To download the current Vadlyd MD12 Mk4 manual, click here.
Item | Price | |
Vadlyd MD12 Mk4 78RPM and RIAA Phono Preamplifier |
SORRY - SOLD OUT AT THIS TIME |
Use the pushbutton on the extreme left to select either Phono Input 1 or Phono Input 2. An LED lights when selecting Phono Input 2.
The next two pushbuttons select either MM (moving magnet) or MC (moving coil) cartridges for each input. An LED lights when MC is engaged, in which case load impedances of 50, 100, or 200 Ohms can be selected using the appropriate toggle switch above each pushbutton.
Equalization curves are selected with the rotary switch, and the currently active curve is indicated by the appropriate LED. Always change equalization curves slowly to minimize pops (the unit was designed to minimize or even eliminate annoying pops by switching slowly).
Both the 80 Hz Low Cut Filter and the High Cut Filter (which is continuously variable from 1.6 kHz to 12 kHz) are engaged by pressing individual pushbutton switches, which causes the appropriate LED to light. Both filters are first order designs.
Three pushbuttons allow you to select Vertical Cut, Left or Right channel only, and Mono/Stereo modes.

Data block:

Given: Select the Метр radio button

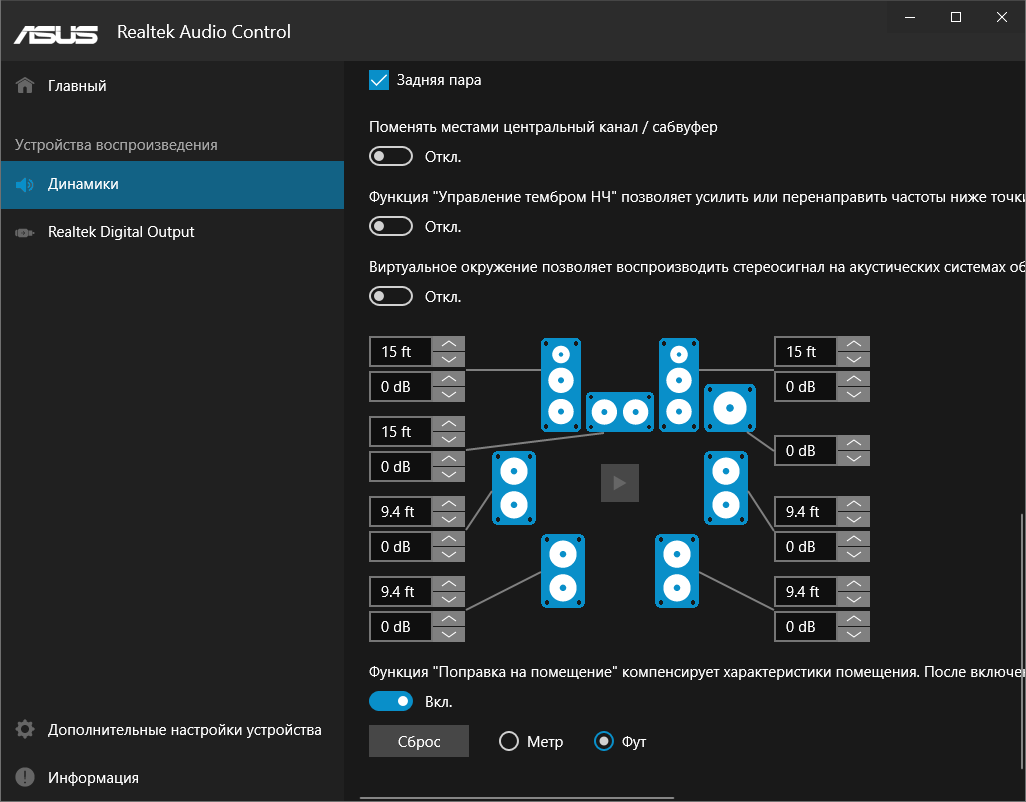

Tasks and exercises:
1. In the preamplifier text, over what range is the High Cut Filter continuously variable?
2. In the preamplifier text, change "toggle switch" to "slide switch", then give the passage from "The next two" up to and including "above each pushbutton.".

Task solutions:
1. From 1.6 kHz to 12 kHz.

2.
The next two pushbuttons select either MM (moving magnet) or MC (moving coil) cartridges for each input. An LED lights when MC is engaged, in which case load impedances of 50, 100, or 200 Ohms can be selected using the appropriate slide switch above each pushbutton.